Quel est votre état de forme ?

"Pour ne pas vous mentir, je dois encore travailler pour retrouver le top de ma condition. En Chine, nous avons eu un break et j’ai donc besoin d’un peu de temps mais je serai bientôt prêt. Je dois veiller à ne pas aller trop vite pour éviter les blessures."

Depuis la Chine, vous n’aviez pas perdu le contact avec le club.

"C’est exact. J’étais toujours en relation avec des membres du club comme Oli (Smeets), Alex (Grosjean), le président et bien entendu Oli (Renard). Je suis heureux qu’on puisse à nouveau être réunis et d’avoir l’opportunité de ressentir à nouveau cette ferveur qui règne à Liège. Je suis d’ailleurs très excité à l’idée d’aider le club à aller plus loin en Ligue des Champions."

Que pensez-vous d’ailleurs du tirage ?

"Ce sont deux bonnes équipes. L’Ajax, tout le monde connaît et ils ont des joueurs de qualité. Mais on sera prêt pour cette double confrontation. Si c’est l’Ajax, ce sera plus facile pour nos fans de se déplacer, ainsi que pour ma famille (rires). Ce serait même plus simple que si on avait tiré Benfica."

Quelle a été la réaction de vos équipiers à votre retour ?

"C’était plutôt amusant (rires). Quand je suis parti, les joueurs dont j’étais le plus proche m’ont dit : tu reviendras vite ! J’avais cette impression étrange et agréable à la fois de déjà-vu. C’est quelque chose que je ne peux expliquer. J’ai retrouvé la même place dans le vestiaire, je gare ma voiture au même emplacement, rien n’a changé. Comme je l’ai déjà dit, je reviens à la maison et le plus important, c’est que ma famille soit heureuse."

C’est la raison principale de votre retour ?

"L’une d’entre elles oui. J’ai deux magnifiques princesses et je pense à leur bonheur. Encore une fois, je ne dirai rien de négatif sur la Chine qui a une autre culture qu’il faut respecter. Se rendre en Chine quand on est seul, c’est une chose. Mais le faire lorsqu’on a des jeunes enfants, c’est différent."

Depuis la Chine, vous avez suivi l’épopée rouche en PO1. Cela vous a surpris ?

"Pas du tout. Mes équipiers n’avaient pas la pression et face aux gros, ils se sont sublimés. Personne ne les attendait à ce niveau. Mais depuis mon arrivée, cela a toujours été le problème du Standard qui n’était pas toujours transcendant face aux équipes dites plus modestes."

Vous avez suivi la finale de la Coupe également.

"Je me suis levé à 4 heures pour la voir. J’étais heureux pour mes amis mais, pour être franc (NdlR : le Portugais a les larmes aux yeux) , c’était très dur pour moi de me dire que j’avais participé à tous les matches et que je ratais l’apothéose. J’aurais aimé soulever le trophée avec eux."

Un succès que vous aviez un peu anticipé en octobre 2017.

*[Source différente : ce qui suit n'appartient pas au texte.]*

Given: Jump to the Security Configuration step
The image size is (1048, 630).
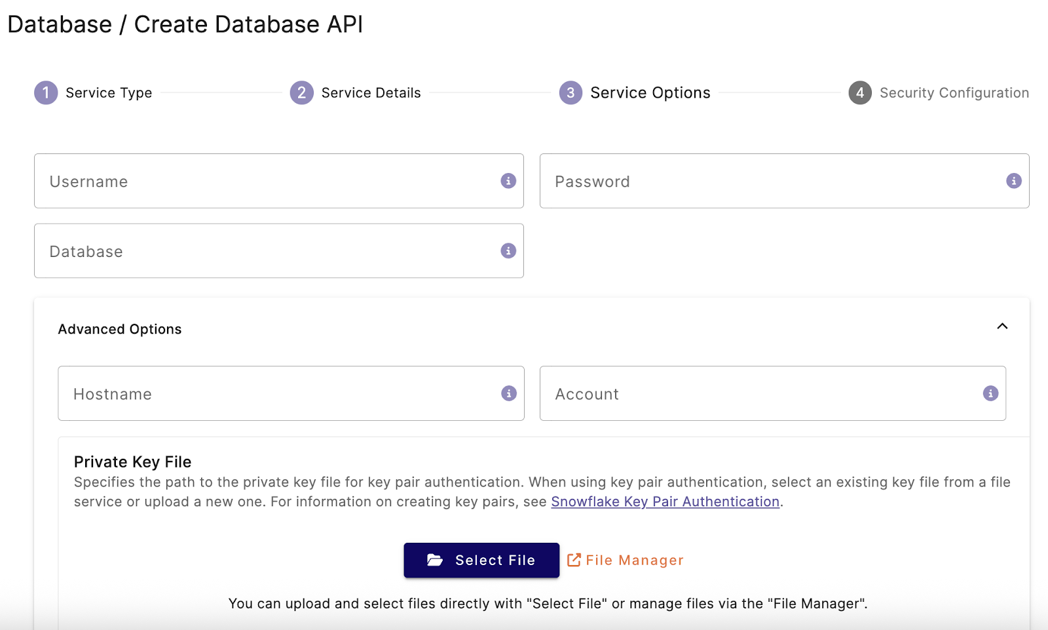Looking at the screenshot, I should click(x=954, y=93).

"Exactement. Dans un entretien que je vous avais accordé, j’avais dit que, lorsque nous avions réalisé la photo d’équipe, j’avais précisé à mes équipiers qu’un jour elle figurerait aux côtés de celles des autres équipes (NdlR : sur le mur du vestiaire) qui ont remporté des trophées au club. À l’époque, certains m’ont rigolé au nez… J’espère donc que, cette saison, on fera aussi bien."